Spectroelectrochemical study of biliverdin produced by the electrooxidation of bilirubin

Abstract

For a long time now bilirubin (BR) in mammals has attracted considerable attention. This is because its structure and metabolic process are closely connected to human health and also because it is involved in important aspects of the catabolic chemistry of heme. Hemoglobin generally is considered to be catabolized into heme first. The methyne (=CH-) bridge of heme is oxidized, and broken to release CO, resulting in biliverdin (BV). Under enzymatic action, it is reduced into BR[1,2]. BR is liposoluble in physiological conditions; in aqueous solution, including physiological conditions, the solubility is very small. Therefore the chemical properties of BR and its analogs are usually investigated in organic solvent.
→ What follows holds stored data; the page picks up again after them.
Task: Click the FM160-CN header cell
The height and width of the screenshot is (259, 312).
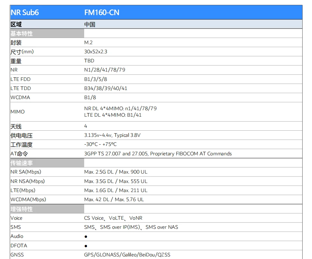Action: tap(102, 12)
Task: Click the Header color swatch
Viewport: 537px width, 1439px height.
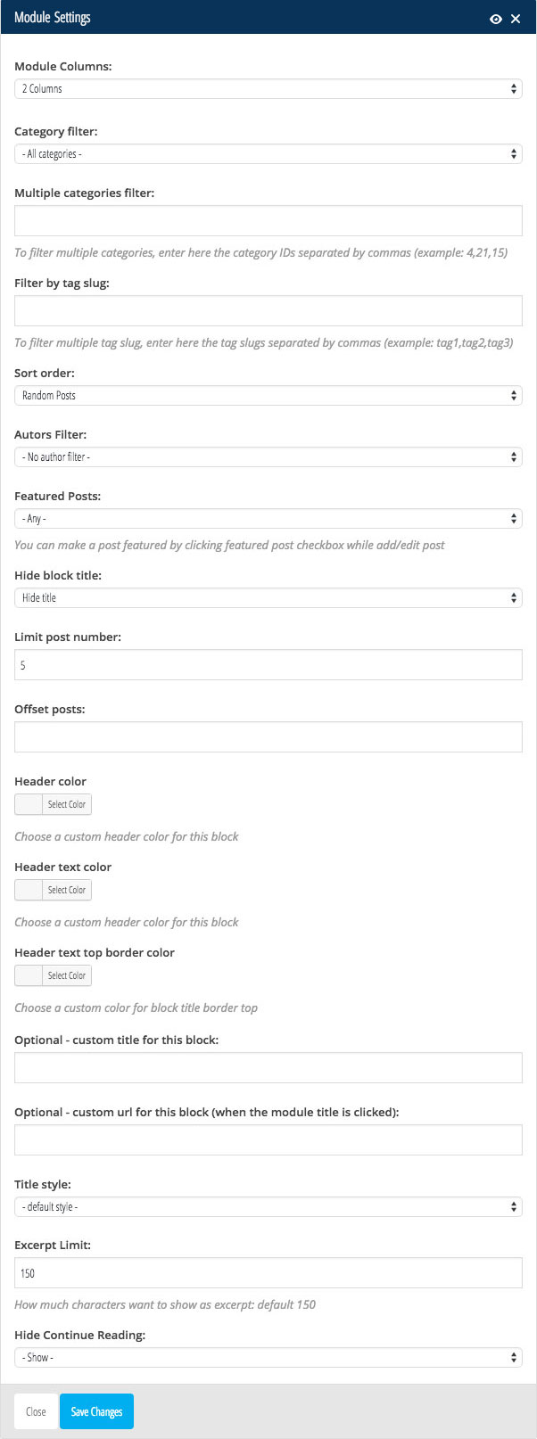Action: pyautogui.click(x=29, y=804)

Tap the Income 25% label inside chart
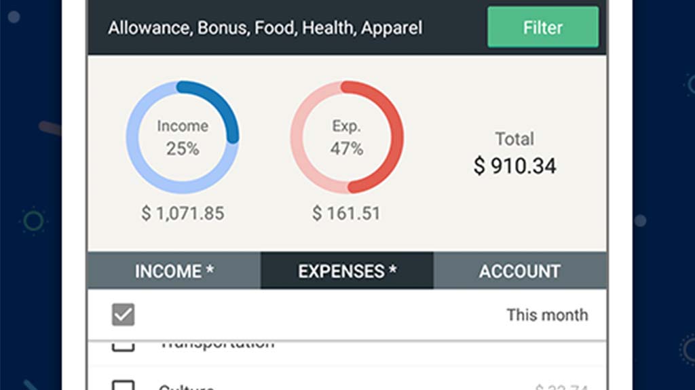click(x=183, y=138)
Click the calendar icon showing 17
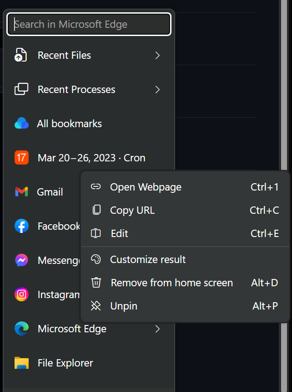The image size is (292, 392). point(21,158)
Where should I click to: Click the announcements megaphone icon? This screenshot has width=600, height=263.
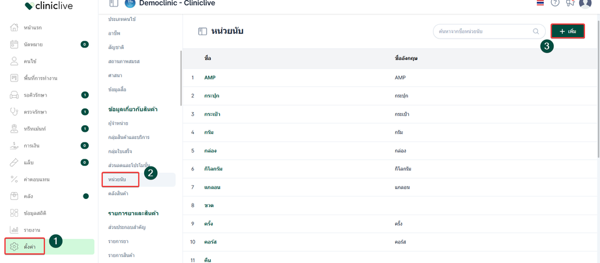point(570,3)
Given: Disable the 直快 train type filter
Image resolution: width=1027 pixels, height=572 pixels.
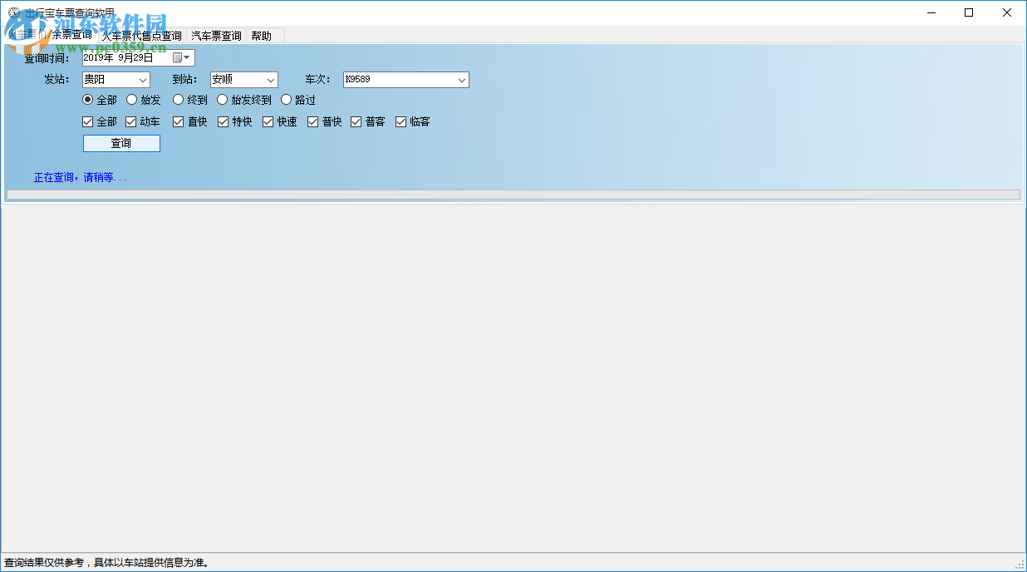Looking at the screenshot, I should pyautogui.click(x=177, y=121).
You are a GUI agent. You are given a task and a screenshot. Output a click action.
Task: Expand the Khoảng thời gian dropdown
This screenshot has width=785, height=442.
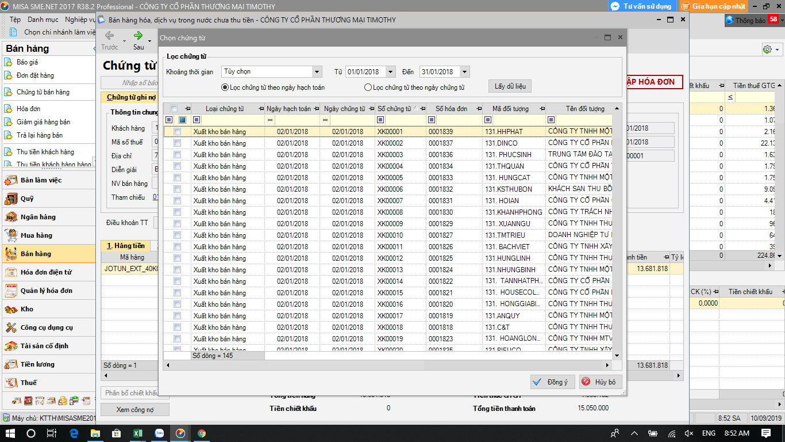tap(317, 72)
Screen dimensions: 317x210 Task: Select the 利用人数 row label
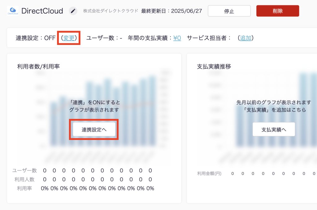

The electrooxidation process of BR was first studied by Van Norman. He proposed that BR can be oxidized to BV irreversibly in dimethylformamide (DMF) [3]. Later, Slifstein and Ariel [4], Moussa et al. [5] and Pradko et al. [6] studied the mechanism of the oxidation of BR into BV, using different electrochemical and spectroscopic techniques. It is known that BV can be reduced into BR by the action of BV reductase in the body. However, no reports on the mechanism of the electrochemical reduction process of BV have been published. In this note, the electroreduction process of BV produced by the electrooxidation of BR is investigated using spectroelectrochemical techniques. Rapid scan techniques are used to demonstrate that a reactive intermediate is involved in the process. Also, the rate constant of the subsequent chemical reaction is determined.